Data shown:
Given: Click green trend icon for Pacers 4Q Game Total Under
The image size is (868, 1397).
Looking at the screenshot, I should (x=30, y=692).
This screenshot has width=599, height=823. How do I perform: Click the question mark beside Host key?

--

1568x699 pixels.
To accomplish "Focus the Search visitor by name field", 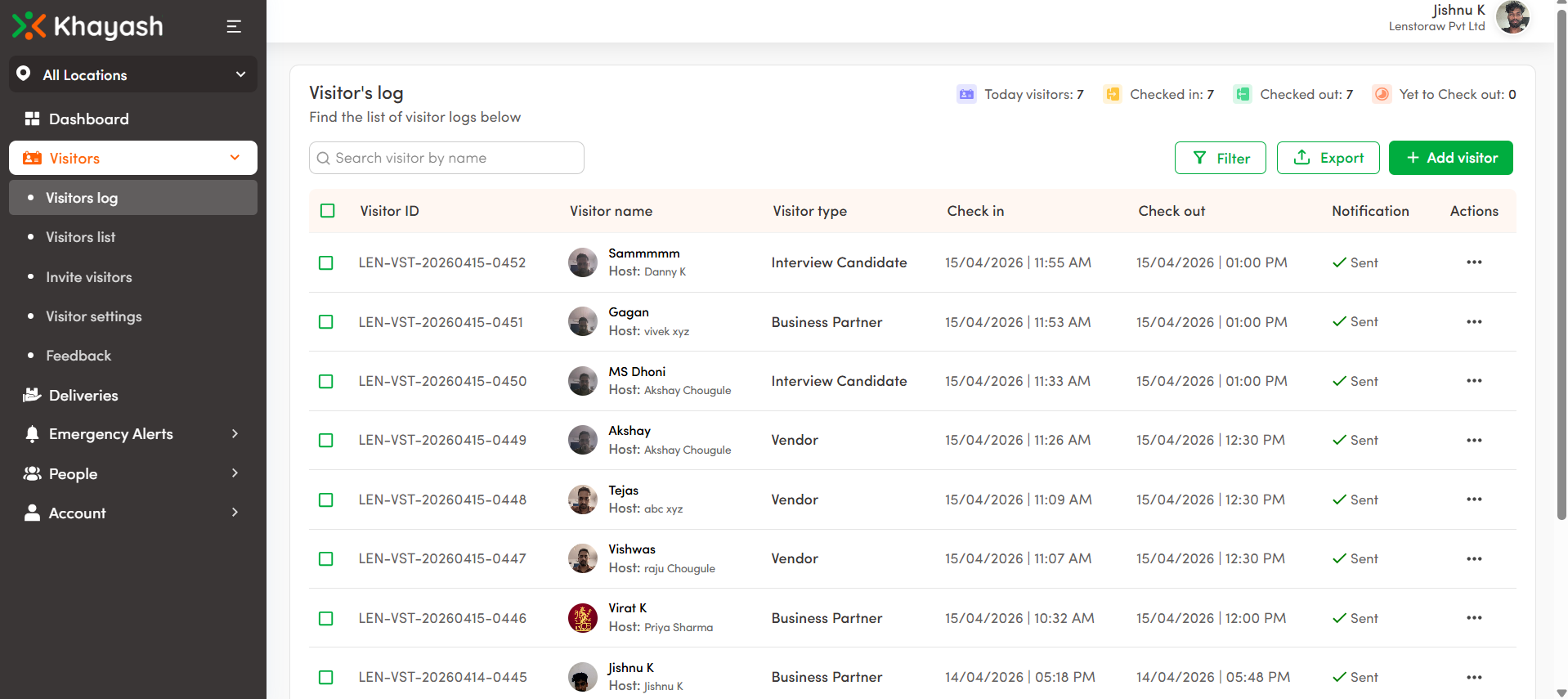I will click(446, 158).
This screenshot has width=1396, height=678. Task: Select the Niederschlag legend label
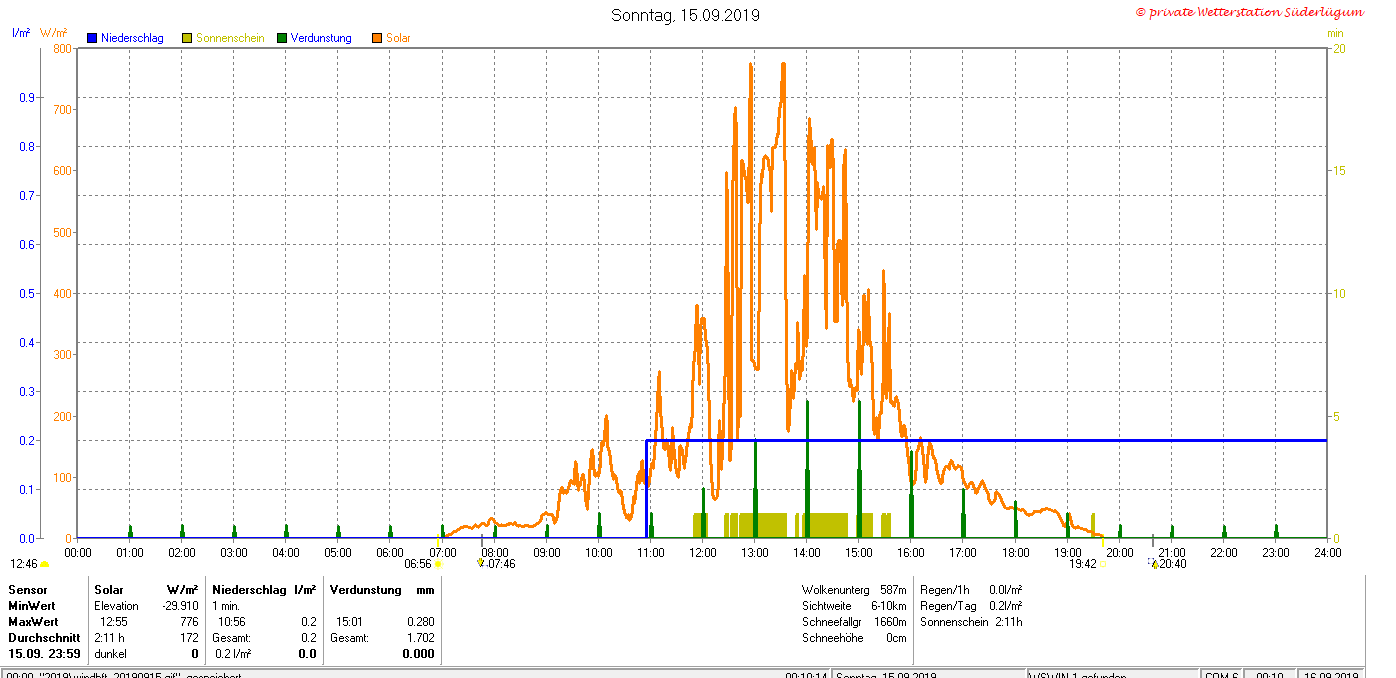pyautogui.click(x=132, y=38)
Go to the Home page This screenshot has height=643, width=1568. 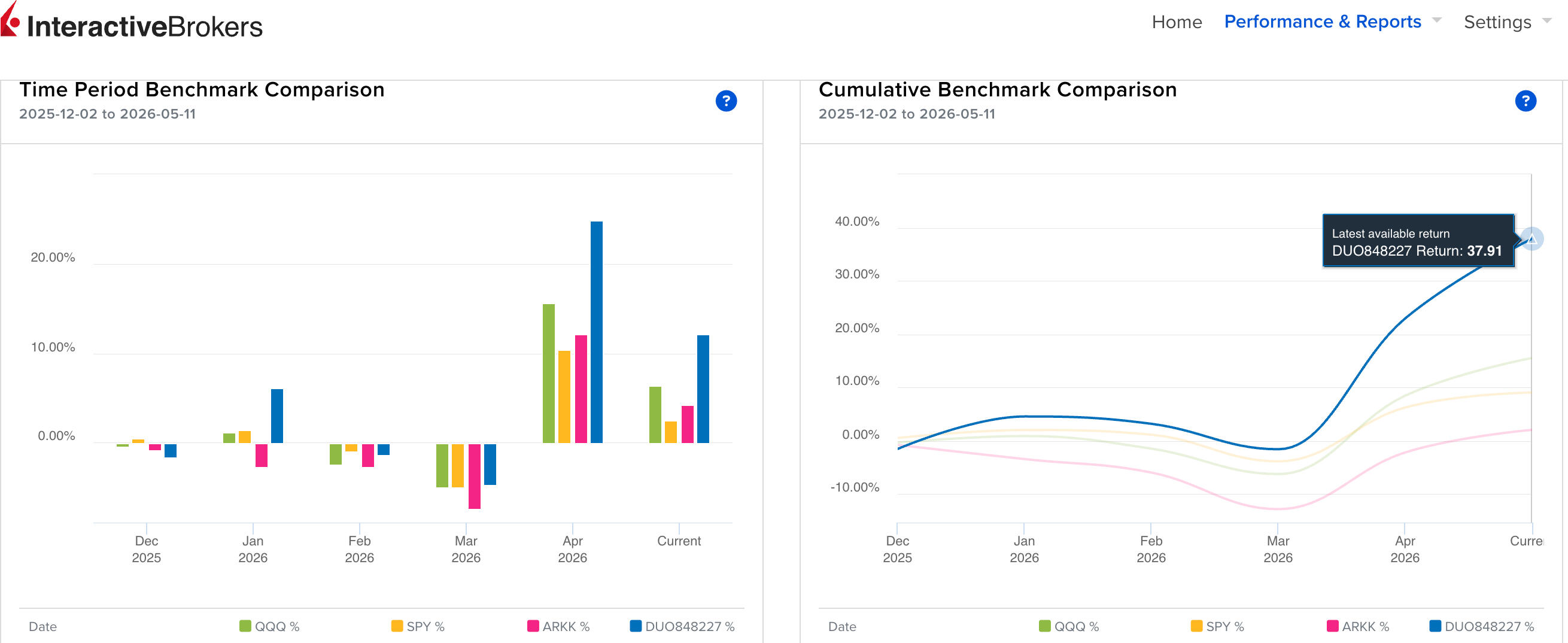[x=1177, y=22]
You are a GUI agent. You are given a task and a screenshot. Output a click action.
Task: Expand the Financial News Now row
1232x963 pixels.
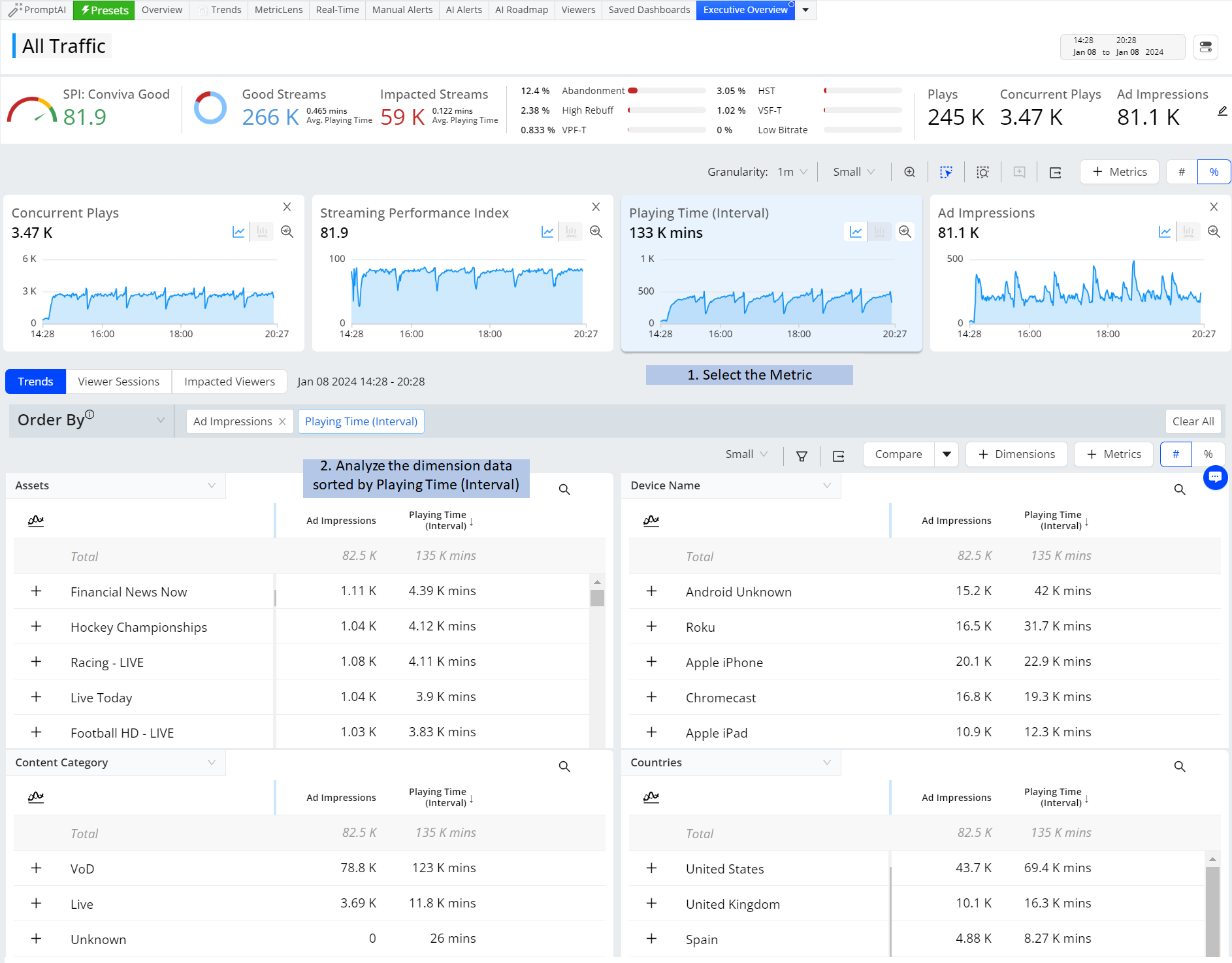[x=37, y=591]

--

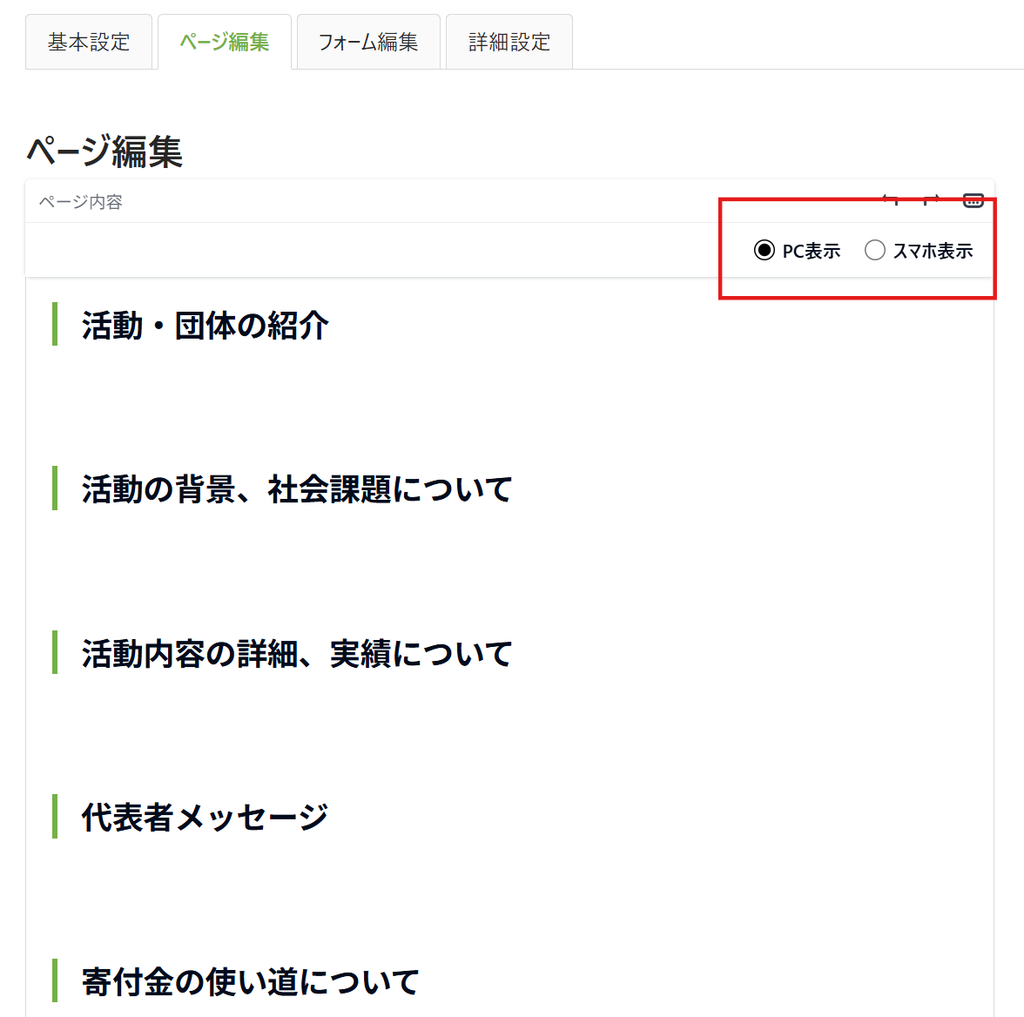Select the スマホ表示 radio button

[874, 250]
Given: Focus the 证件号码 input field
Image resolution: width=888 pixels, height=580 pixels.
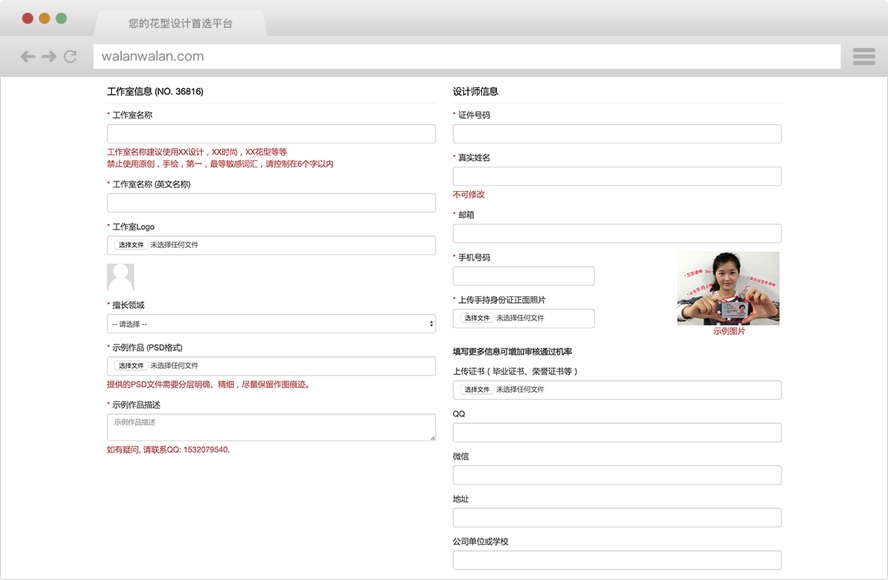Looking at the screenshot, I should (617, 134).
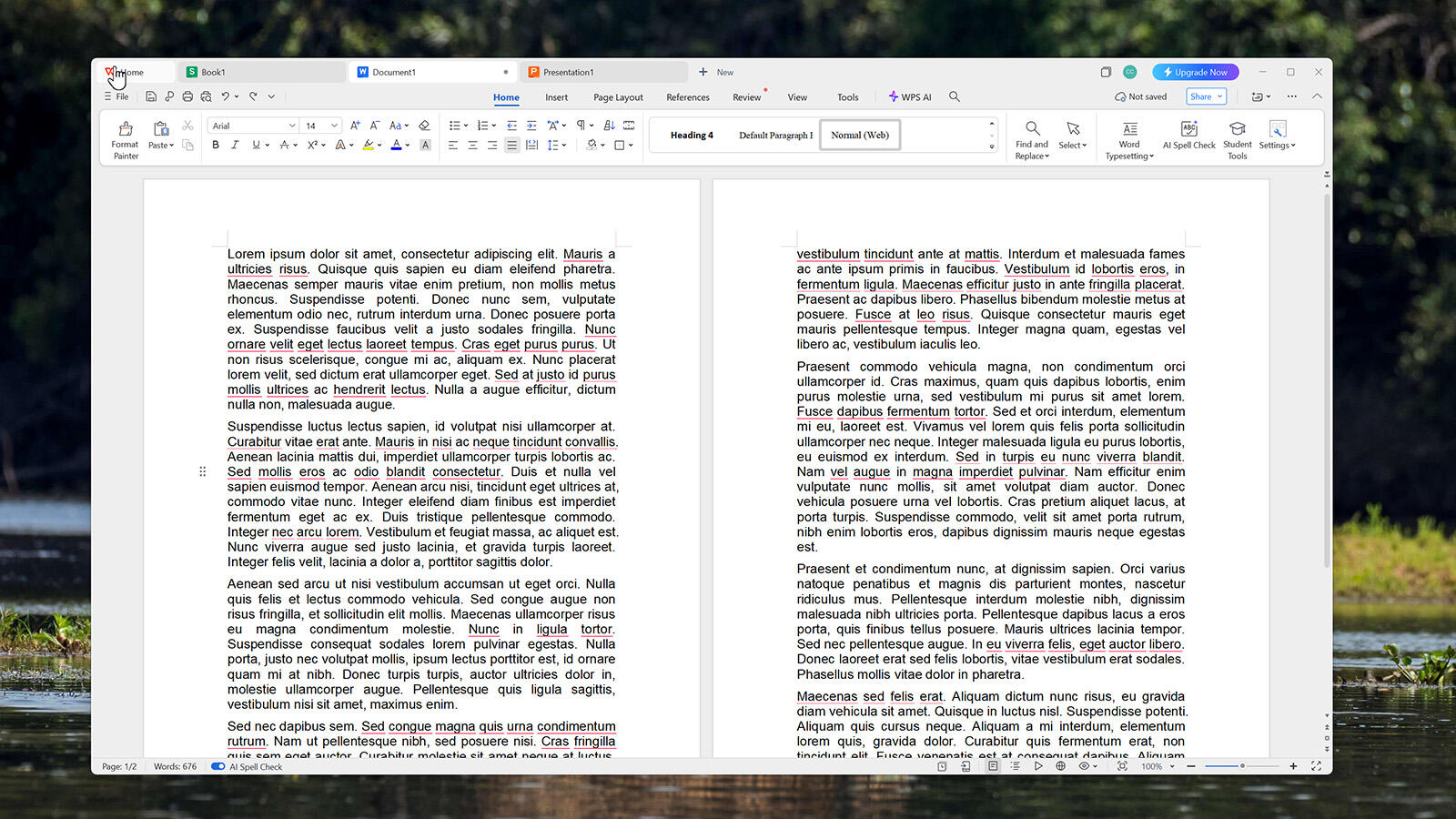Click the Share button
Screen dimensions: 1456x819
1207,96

Problem to solve: Print exactly the lines above, between the one holding "Given: Click green" and the one holding "This screenshot has width=599, height=823.", inclusive, and nothing besides.

Exercise solution:
Given: Click green trend icon for Pacers 4Q Game Total Under
The image size is (868, 1397).
Looking at the screenshot, I should (x=30, y=692).
This screenshot has width=599, height=823. How do I perform: Click the question mark beside Host key?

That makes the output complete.